Figure 1.

Nitric oxide signaling pathway in the brain. NO, produced by NOS, binds to and activates sGC, which catalyzes the production of cGMP, a second messenger activator of PKG. Levels of cGMP are regulated by the cGMP-degrading enzyme PDE5. Finally, PKG phosphorylates CREB protein, an important transcription factor responsible for the expression of memory-related genes. An alternative route shows the activation of the PI3k/Akt signaling pathway by PKG, leading to the promotion of cell survival. S-nitrosylation of NP associated with CREB-binding genes facilitates the activation of CREB, while S-nitrosylation of NMDAR inhibits the receptor activity. At the presynaptic neurons, NO is involved in the retrograde signaling and promotes the release of neurotransmitters, like glutamate, after activation of the sGC/cGMP/PKG pathway.
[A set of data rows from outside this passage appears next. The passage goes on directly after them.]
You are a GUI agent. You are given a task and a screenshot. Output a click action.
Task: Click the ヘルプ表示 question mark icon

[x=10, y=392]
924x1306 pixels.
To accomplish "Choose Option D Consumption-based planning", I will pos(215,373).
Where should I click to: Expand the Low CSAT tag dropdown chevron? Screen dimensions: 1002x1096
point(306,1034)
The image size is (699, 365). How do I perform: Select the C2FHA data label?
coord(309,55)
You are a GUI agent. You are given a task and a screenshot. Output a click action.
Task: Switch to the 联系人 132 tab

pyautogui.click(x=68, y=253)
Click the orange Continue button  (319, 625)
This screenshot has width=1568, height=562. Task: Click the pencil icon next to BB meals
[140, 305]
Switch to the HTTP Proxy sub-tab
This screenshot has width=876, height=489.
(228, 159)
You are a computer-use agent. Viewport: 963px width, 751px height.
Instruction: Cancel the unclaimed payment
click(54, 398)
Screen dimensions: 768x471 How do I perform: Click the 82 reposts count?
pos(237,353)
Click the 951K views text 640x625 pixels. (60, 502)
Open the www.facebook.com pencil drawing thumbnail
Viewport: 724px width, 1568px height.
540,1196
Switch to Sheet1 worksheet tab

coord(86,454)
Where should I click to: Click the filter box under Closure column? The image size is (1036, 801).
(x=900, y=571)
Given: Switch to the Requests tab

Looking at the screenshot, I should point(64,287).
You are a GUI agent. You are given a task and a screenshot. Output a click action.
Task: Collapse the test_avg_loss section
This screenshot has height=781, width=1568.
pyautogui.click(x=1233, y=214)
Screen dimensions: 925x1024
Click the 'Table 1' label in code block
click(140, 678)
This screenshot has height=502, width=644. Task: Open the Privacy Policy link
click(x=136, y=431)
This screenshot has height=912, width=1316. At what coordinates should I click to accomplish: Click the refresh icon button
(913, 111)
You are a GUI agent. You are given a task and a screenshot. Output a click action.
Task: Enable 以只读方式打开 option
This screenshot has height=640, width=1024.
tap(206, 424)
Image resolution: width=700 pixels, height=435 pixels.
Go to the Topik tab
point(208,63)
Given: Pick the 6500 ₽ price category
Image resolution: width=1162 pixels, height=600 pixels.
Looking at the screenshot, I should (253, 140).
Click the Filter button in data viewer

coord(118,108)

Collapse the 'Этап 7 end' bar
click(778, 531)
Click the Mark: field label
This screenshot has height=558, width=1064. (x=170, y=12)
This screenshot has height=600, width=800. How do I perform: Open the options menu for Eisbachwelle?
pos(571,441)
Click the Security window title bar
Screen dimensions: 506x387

CaMKII: Ca2+/calmodulin-dependent protein kinase II; cGMP: cyclic guanosine monophosphate; CREB: cAMP response element-binding element; NMDAR: N-methyl-D-aspartate receptor; NO: nitric oxide; NOS: nitric oxide synthase; NP: nuclear proteins; PI3k: phosphatidylinositol 3-kinase; PDE: phosphodiesterase; PKG: protein kinase G; SNO: S-nitrosothiol; sGC: soluble guanylate cyclase.